►
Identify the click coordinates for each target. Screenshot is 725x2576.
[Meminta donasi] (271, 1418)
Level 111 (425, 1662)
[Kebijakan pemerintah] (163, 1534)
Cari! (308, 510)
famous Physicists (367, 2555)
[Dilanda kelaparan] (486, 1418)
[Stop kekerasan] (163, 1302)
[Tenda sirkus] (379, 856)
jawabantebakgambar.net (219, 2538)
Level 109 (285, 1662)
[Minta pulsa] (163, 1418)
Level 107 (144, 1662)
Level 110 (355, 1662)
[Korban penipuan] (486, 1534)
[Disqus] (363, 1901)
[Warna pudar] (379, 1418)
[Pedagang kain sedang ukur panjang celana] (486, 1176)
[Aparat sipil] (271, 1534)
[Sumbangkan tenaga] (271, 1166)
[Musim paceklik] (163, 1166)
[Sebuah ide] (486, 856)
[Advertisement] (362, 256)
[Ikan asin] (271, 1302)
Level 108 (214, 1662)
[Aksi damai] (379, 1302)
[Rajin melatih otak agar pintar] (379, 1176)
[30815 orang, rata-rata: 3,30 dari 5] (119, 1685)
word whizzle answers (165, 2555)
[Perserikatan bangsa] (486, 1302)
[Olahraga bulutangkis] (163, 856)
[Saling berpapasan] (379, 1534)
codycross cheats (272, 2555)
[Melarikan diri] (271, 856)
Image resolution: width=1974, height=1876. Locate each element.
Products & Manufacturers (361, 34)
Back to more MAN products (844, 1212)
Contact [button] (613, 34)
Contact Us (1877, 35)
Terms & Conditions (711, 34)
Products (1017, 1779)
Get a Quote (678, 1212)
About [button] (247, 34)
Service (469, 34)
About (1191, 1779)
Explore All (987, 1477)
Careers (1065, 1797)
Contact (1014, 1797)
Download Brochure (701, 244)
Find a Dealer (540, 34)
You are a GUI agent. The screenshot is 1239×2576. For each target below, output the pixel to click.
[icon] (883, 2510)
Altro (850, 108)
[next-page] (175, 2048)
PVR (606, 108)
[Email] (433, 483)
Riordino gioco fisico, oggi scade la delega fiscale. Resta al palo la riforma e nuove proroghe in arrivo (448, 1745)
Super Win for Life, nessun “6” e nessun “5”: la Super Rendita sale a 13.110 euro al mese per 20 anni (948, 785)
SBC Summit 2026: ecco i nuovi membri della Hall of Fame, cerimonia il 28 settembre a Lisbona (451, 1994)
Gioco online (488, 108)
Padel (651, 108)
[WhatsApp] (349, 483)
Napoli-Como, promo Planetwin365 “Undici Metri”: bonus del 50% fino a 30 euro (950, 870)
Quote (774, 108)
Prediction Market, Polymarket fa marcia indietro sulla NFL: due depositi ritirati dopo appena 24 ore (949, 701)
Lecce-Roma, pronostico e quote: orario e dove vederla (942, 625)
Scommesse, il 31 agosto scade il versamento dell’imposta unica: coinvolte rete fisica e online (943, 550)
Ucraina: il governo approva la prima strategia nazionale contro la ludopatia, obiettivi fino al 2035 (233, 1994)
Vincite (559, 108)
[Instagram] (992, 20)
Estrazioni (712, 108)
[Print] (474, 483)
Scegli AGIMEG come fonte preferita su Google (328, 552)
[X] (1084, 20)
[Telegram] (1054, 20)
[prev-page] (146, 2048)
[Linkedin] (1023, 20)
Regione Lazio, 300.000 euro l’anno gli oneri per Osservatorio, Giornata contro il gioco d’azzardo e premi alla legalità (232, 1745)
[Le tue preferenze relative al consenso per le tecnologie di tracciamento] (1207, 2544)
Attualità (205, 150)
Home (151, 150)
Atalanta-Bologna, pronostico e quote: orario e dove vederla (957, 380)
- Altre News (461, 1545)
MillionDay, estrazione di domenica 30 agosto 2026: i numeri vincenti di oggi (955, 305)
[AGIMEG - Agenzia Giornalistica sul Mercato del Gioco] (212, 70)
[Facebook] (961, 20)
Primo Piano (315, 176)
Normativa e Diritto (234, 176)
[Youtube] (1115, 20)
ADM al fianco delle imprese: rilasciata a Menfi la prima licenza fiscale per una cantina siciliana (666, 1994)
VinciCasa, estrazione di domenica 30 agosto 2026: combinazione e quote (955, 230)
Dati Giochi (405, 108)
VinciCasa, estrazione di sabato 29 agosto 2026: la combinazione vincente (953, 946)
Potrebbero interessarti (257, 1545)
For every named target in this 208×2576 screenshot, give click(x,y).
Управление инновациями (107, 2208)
◄
» **Exercise requirements**: Reproduce the whole of the material exactly as shown.

» **Solution to this exercise**:
Identify the click coordinates for each target. Screenshot is 725x2576.
[Meminta donasi] (271, 1418)
Level 111 (425, 1662)
[Kebijakan pemerintah] (163, 1534)
Cari! (308, 510)
famous Physicists (367, 2555)
[Dilanda kelaparan] (486, 1418)
[Stop kekerasan] (163, 1302)
[Tenda sirkus] (379, 856)
jawabantebakgambar.net (219, 2538)
Level 109 (285, 1662)
[Minta pulsa] (163, 1418)
Level 107 (144, 1662)
Level 110 (355, 1662)
[Korban penipuan] (486, 1534)
[Disqus] (363, 1901)
[Warna pudar] (379, 1418)
[Pedagang kain sedang ukur panjang celana] (486, 1176)
[Aparat sipil] (271, 1534)
[Sumbangkan tenaga] (271, 1166)
[Musim paceklik] (163, 1166)
[Sebuah ide] (486, 856)
[Advertisement] (362, 256)
[Ikan asin] (271, 1302)
Level 108 (214, 1662)
[Aksi damai] (379, 1302)
[Rajin melatih otak agar pintar] (379, 1176)
[30815 orang, rata-rata: 3,30 dari 5] (119, 1685)
word whizzle answers (165, 2555)
[Perserikatan bangsa] (486, 1302)
[Olahraga bulutangkis] (163, 856)
[Saling berpapasan] (379, 1534)
codycross cheats (272, 2555)
[Melarikan diri] (271, 856)
Image resolution: width=1974, height=1876. Locate each element.
Products & Manufacturers (361, 34)
Back to more MAN products (844, 1212)
Contact [button] (613, 34)
Contact Us (1877, 35)
Terms & Conditions (711, 34)
Products (1017, 1779)
Get a Quote (678, 1212)
About [button] (247, 34)
Service (469, 34)
About (1191, 1779)
Explore All (987, 1477)
Careers (1065, 1797)
Contact (1014, 1797)
Download Brochure (701, 244)
Find a Dealer (540, 34)
You are a GUI agent. The screenshot is 1239×2576. For each target below, output the pixel to click.
[icon] (883, 2510)
Altro (850, 108)
[next-page] (175, 2048)
PVR (606, 108)
[Email] (433, 483)
Riordino gioco fisico, oggi scade la delega fiscale. Resta al palo la riforma e nuove proroghe in arrivo (448, 1745)
Super Win for Life, nessun “6” e nessun “5”: la Super Rendita sale a 13.110 euro al mese per 20 anni (948, 785)
SBC Summit 2026: ecco i nuovi membri della Hall of Fame, cerimonia il 28 settembre a Lisbona (451, 1994)
Gioco online (488, 108)
Padel (651, 108)
[WhatsApp] (349, 483)
Napoli-Como, promo Planetwin365 “Undici Metri”: bonus del 50% fino a 30 euro (950, 870)
Quote (774, 108)
Prediction Market, Polymarket fa marcia indietro sulla NFL: due depositi ritirati dopo appena 24 ore (949, 701)
Lecce-Roma, pronostico e quote: orario e dove vederla (942, 625)
Scommesse, il 31 agosto scade il versamento dell’imposta unica: coinvolte rete fisica e online (943, 550)
Ucraina: il governo approva la prima strategia nazionale contro la ludopatia, obiettivi fino al 2035 (233, 1994)
Vincite (559, 108)
[Instagram] (992, 20)
Estrazioni (712, 108)
[Print] (474, 483)
Scegli AGIMEG come fonte preferita su Google (328, 552)
[X] (1084, 20)
[Telegram] (1054, 20)
[prev-page] (146, 2048)
[Linkedin] (1023, 20)
Regione Lazio, 300.000 euro l’anno gli oneri per Osservatorio, Giornata contro il gioco d’azzardo e premi alla legalità (232, 1745)
[Le tue preferenze relative al consenso per le tecnologie di tracciamento] (1207, 2544)
Attualità (205, 150)
Home (151, 150)
Atalanta-Bologna, pronostico e quote: orario e dove vederla (957, 380)
- Altre News (461, 1545)
MillionDay, estrazione di domenica 30 agosto 2026: i numeri vincenti di oggi (955, 305)
[AGIMEG - Agenzia Giornalistica sul Mercato del Gioco] (212, 70)
[Facebook] (961, 20)
Primo Piano (315, 176)
Normativa e Diritto (234, 176)
[Youtube] (1115, 20)
ADM al fianco delle imprese: rilasciata a Menfi la prima licenza fiscale per una cantina siciliana (666, 1994)
VinciCasa, estrazione di domenica 30 agosto 2026: combinazione e quote (955, 230)
Dati Giochi (405, 108)
VinciCasa, estrazione di sabato 29 agosto 2026: la combinazione vincente (953, 946)
Potrebbero interessarti (257, 1545)
For every named target in this 208×2576 screenshot, give click(x,y).
Управление инновациями (107, 2208)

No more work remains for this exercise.